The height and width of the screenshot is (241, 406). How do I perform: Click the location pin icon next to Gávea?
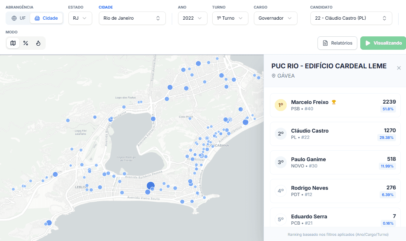(274, 76)
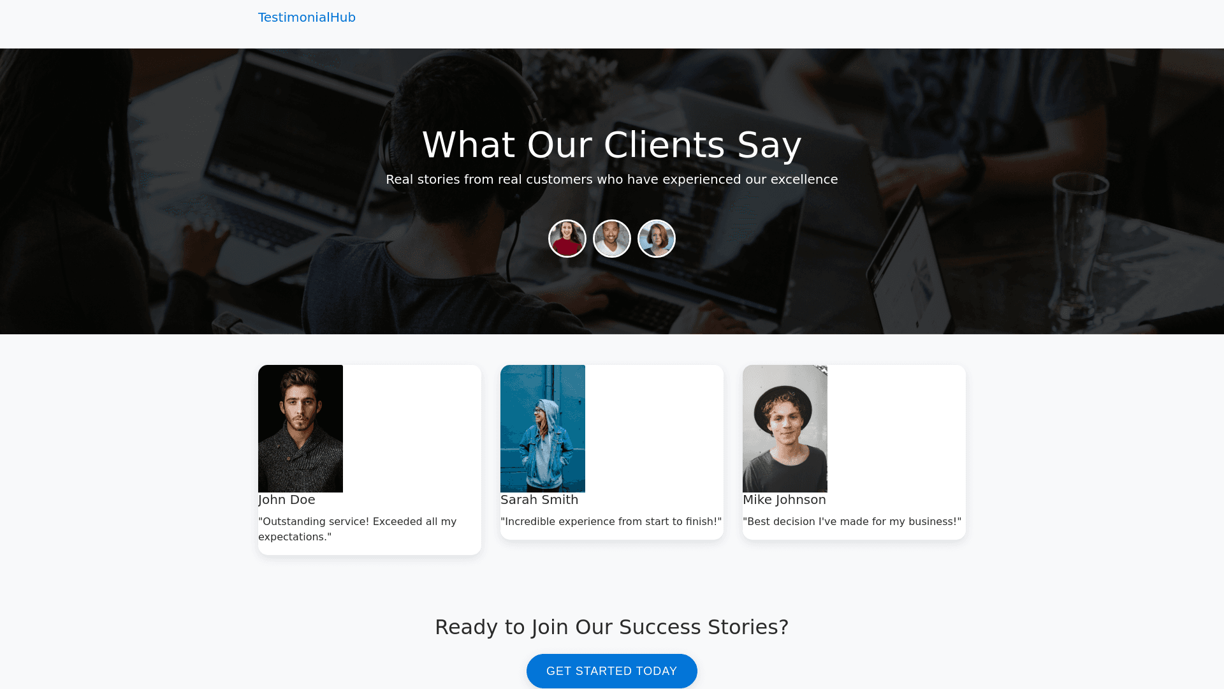The height and width of the screenshot is (689, 1224).
Task: Open John Doe's portrait photo
Action: [300, 429]
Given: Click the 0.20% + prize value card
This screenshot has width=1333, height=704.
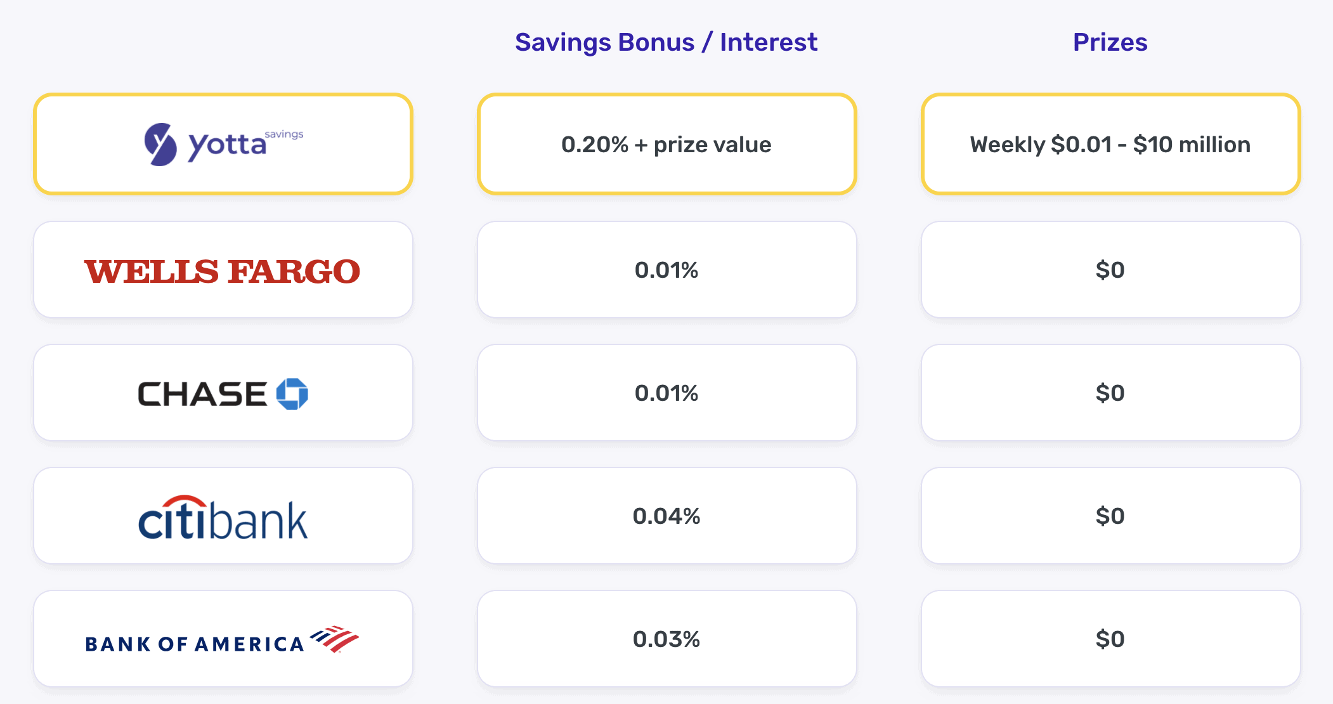Looking at the screenshot, I should (x=667, y=145).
★ ★ ★ ★
### BRIEF
Retyping should start at the first line of the data above and stop after the line with "Given: Click the 0.20% + prize value card", and no picture should be included.

### RESULT OF THE EXERCISE
The height and width of the screenshot is (241, 406). How do I perform: Click the location pin icon next to Gávea?
(274, 76)
The height and width of the screenshot is (689, 1224).
Task: Open John Doe's portrait photo
Action: [300, 429]
Given: Click the 0.20% + prize value card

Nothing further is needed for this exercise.